- [Your goal]
Your answer must be a word-for-word copy of the listing, with all pictures excluded.

- [Supplied material]
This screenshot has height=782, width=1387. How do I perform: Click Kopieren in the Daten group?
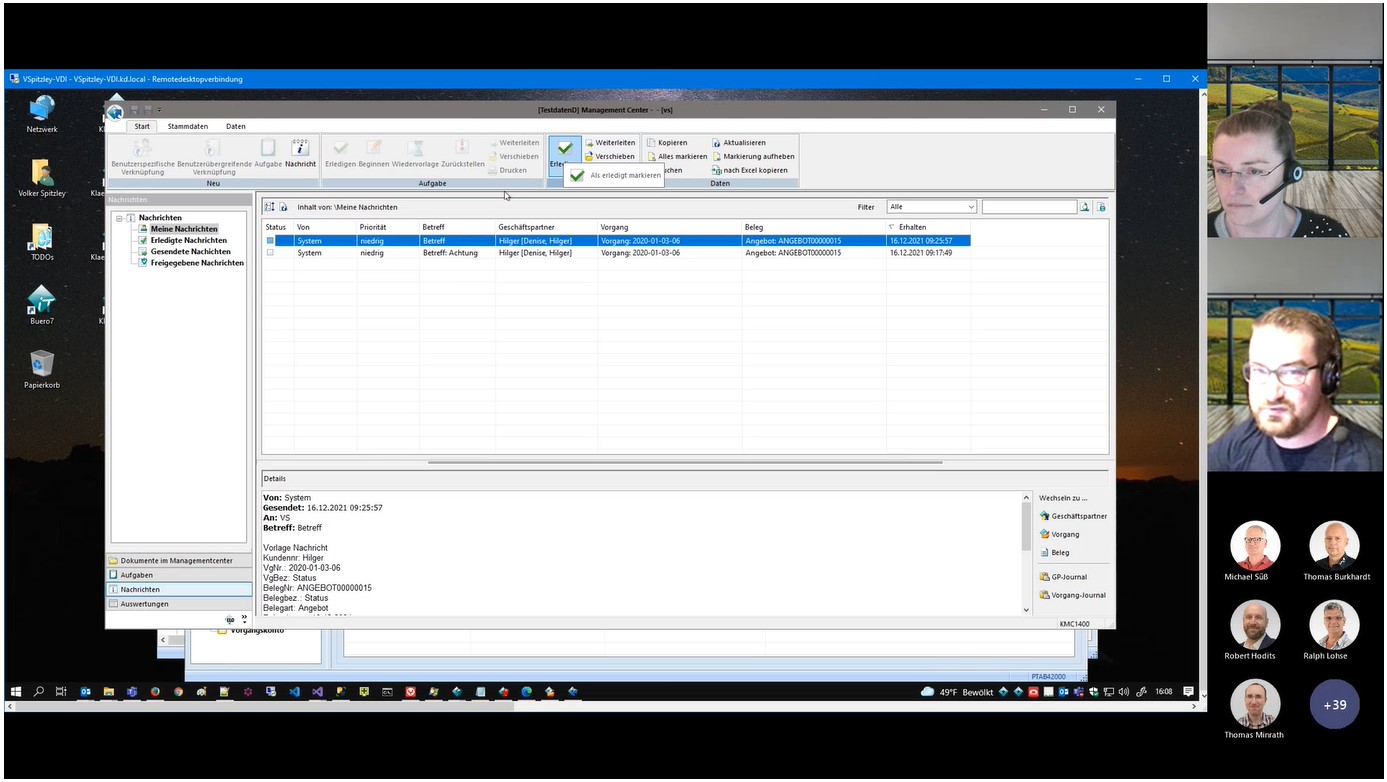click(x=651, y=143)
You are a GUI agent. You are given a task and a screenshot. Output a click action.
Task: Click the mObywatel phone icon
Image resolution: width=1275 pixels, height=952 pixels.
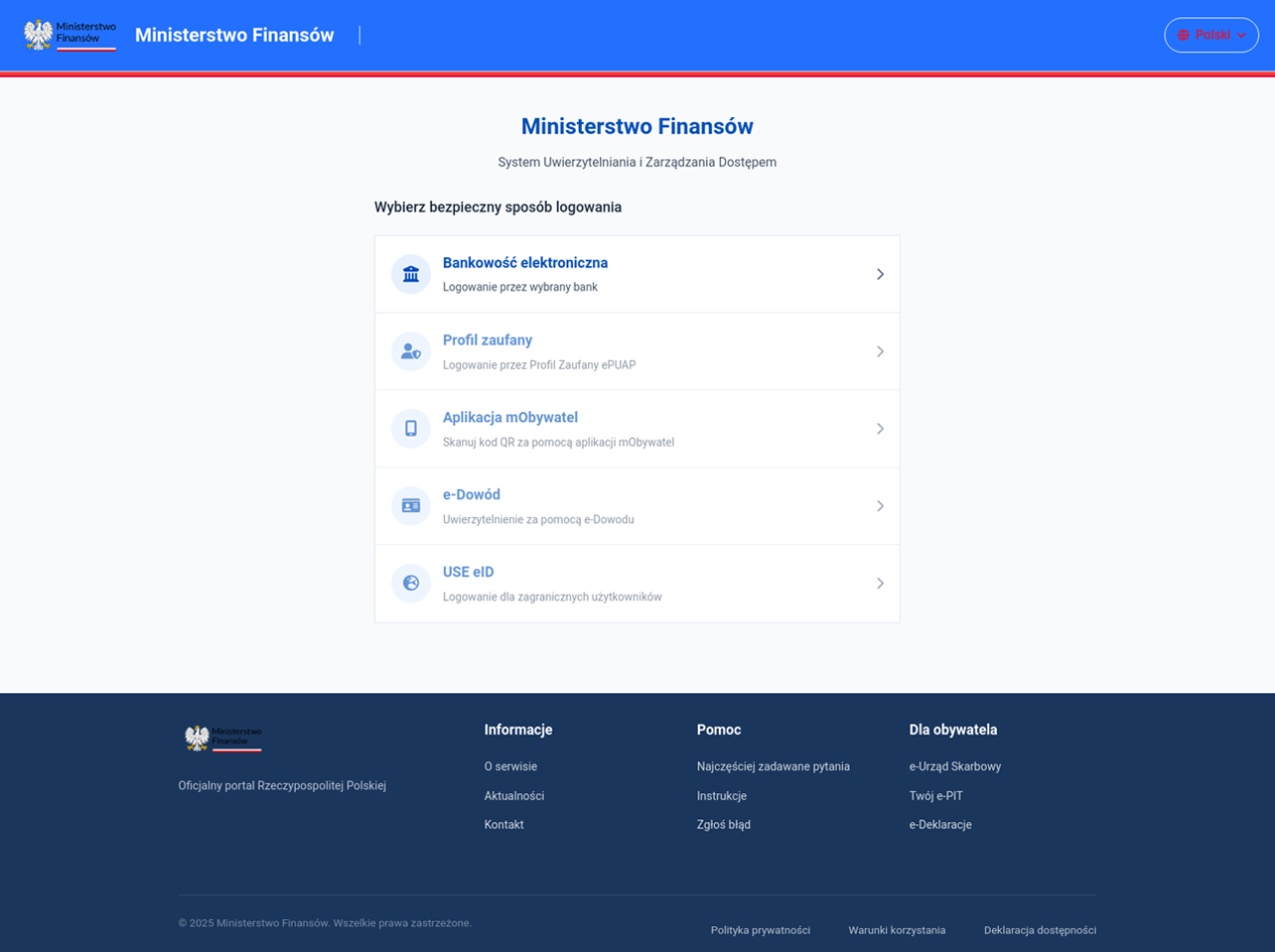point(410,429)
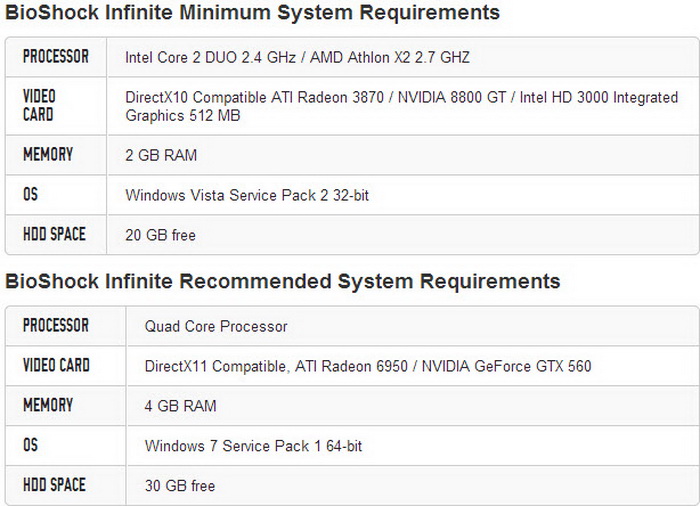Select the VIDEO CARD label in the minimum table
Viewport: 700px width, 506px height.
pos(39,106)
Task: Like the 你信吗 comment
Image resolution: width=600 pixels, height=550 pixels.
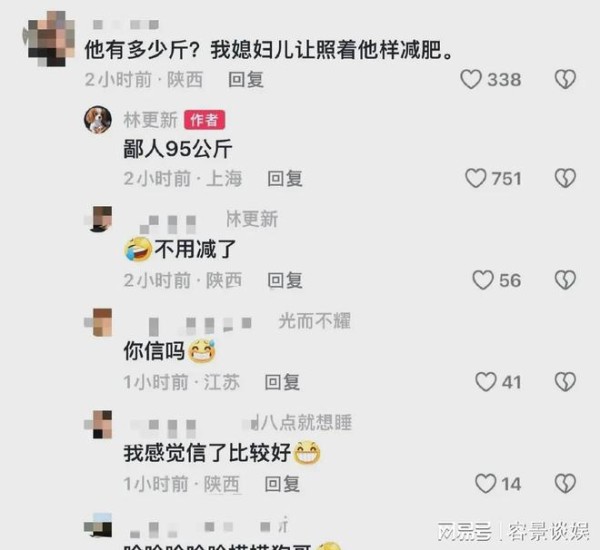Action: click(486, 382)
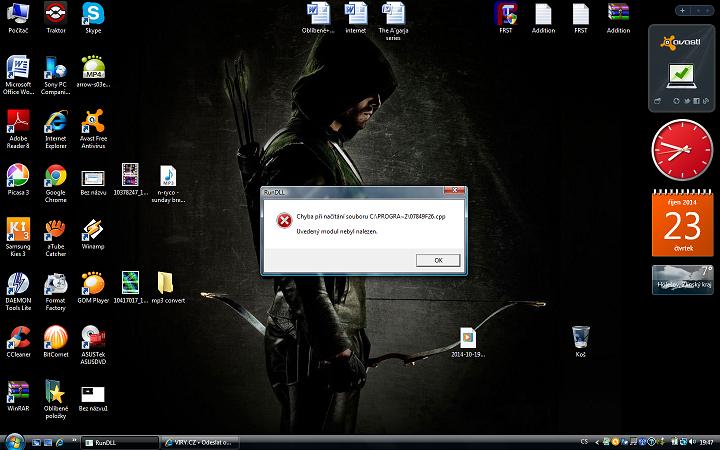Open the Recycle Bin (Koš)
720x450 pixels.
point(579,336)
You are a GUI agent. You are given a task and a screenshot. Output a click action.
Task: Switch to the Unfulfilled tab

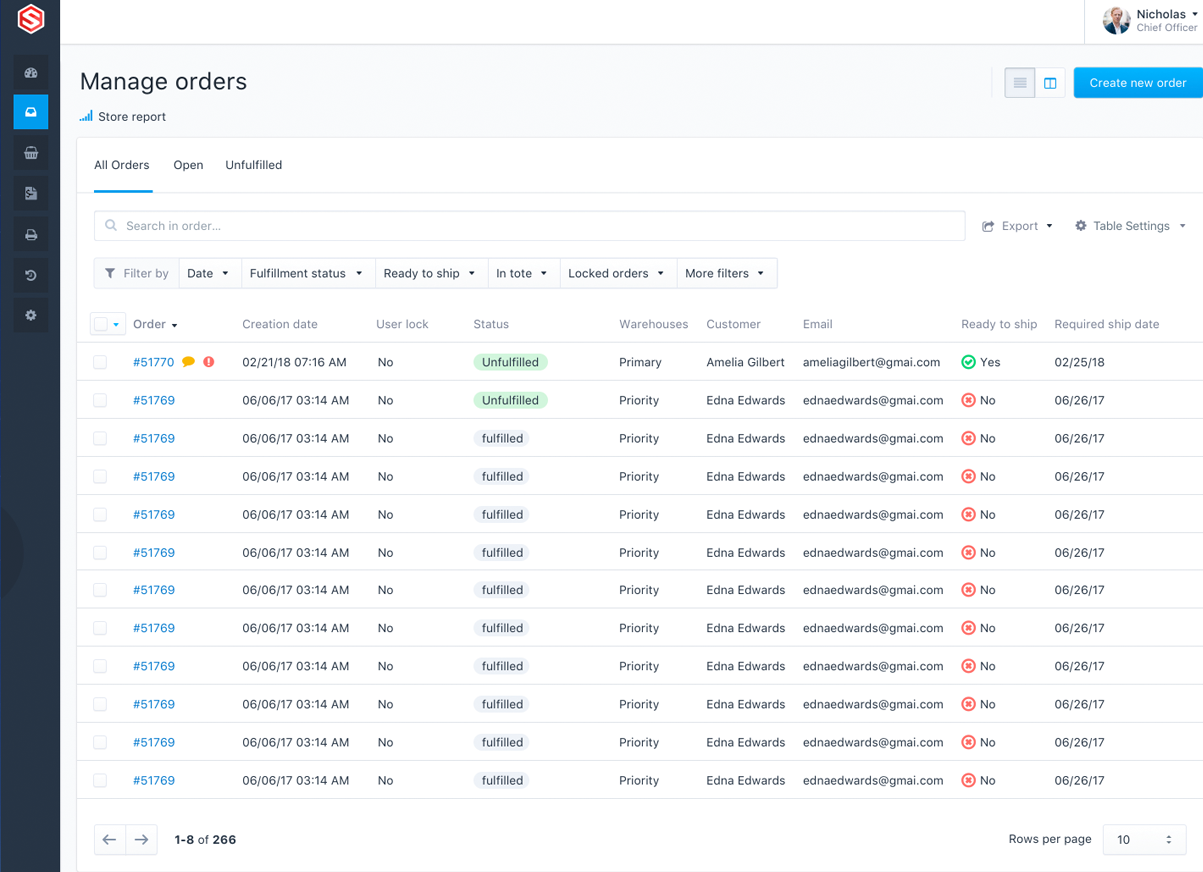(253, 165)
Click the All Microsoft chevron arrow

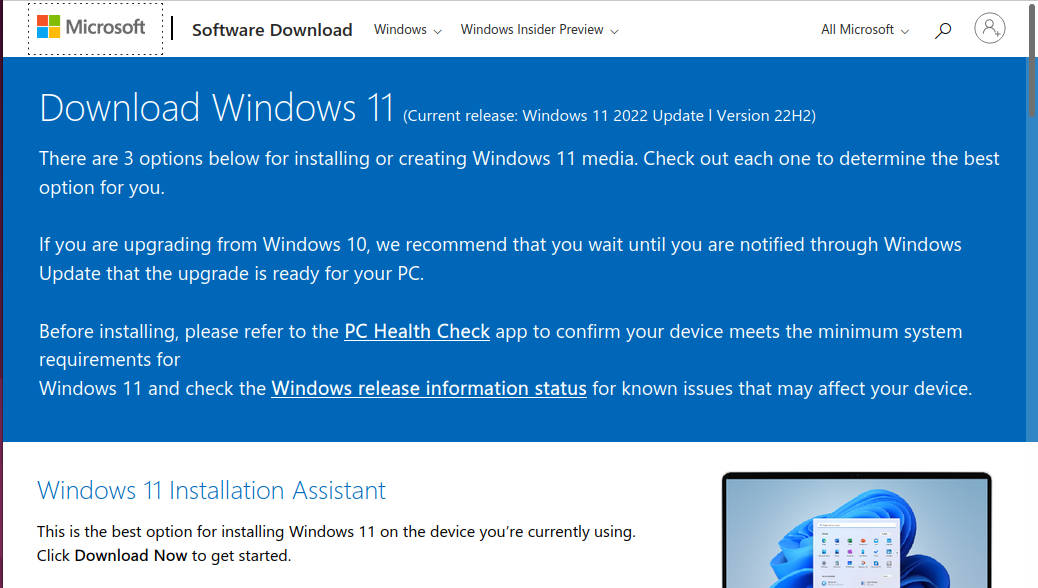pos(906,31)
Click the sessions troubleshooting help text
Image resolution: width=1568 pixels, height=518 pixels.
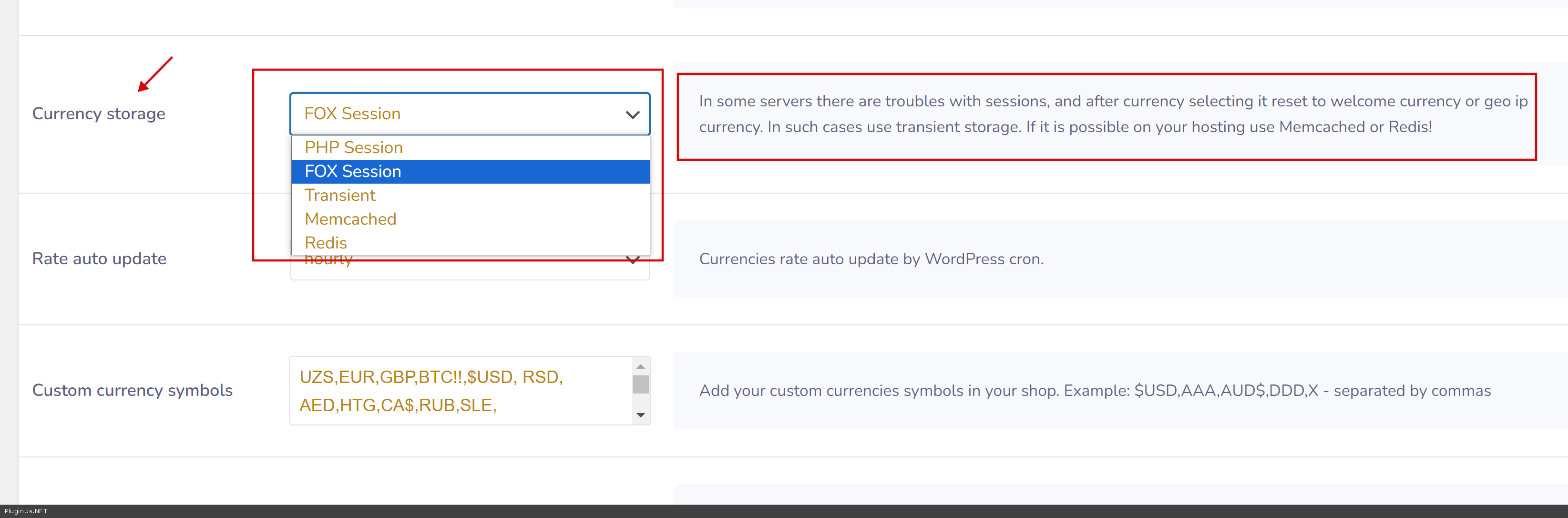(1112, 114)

- [Result]
This screenshot has height=782, width=1387. How do I perform: Click Kopieren in the Daten group?
click(x=651, y=143)
You are a GUI agent. You are given a task and a screenshot. Output a click action.
Task: Click the mObywatel phone icon
Image resolution: width=1275 pixels, height=952 pixels.
point(410,429)
Select the VIDEO CARD label in the minimum table
Viewport: 700px width, 506px height.
pos(39,106)
Task: Like the 你信吗 comment
Image resolution: width=600 pixels, height=550 pixels.
Action: click(486, 382)
Open the Recycle Bin (Koš)
720x450 pixels.
point(579,336)
You are a GUI agent. You are given a task and a screenshot. Output a click action.
Task: Switch to the Unfulfilled tab

(253, 165)
Click the All Microsoft chevron arrow

pos(906,31)
Click the sessions troubleshooting help text
Image resolution: width=1568 pixels, height=518 pixels.
(1112, 114)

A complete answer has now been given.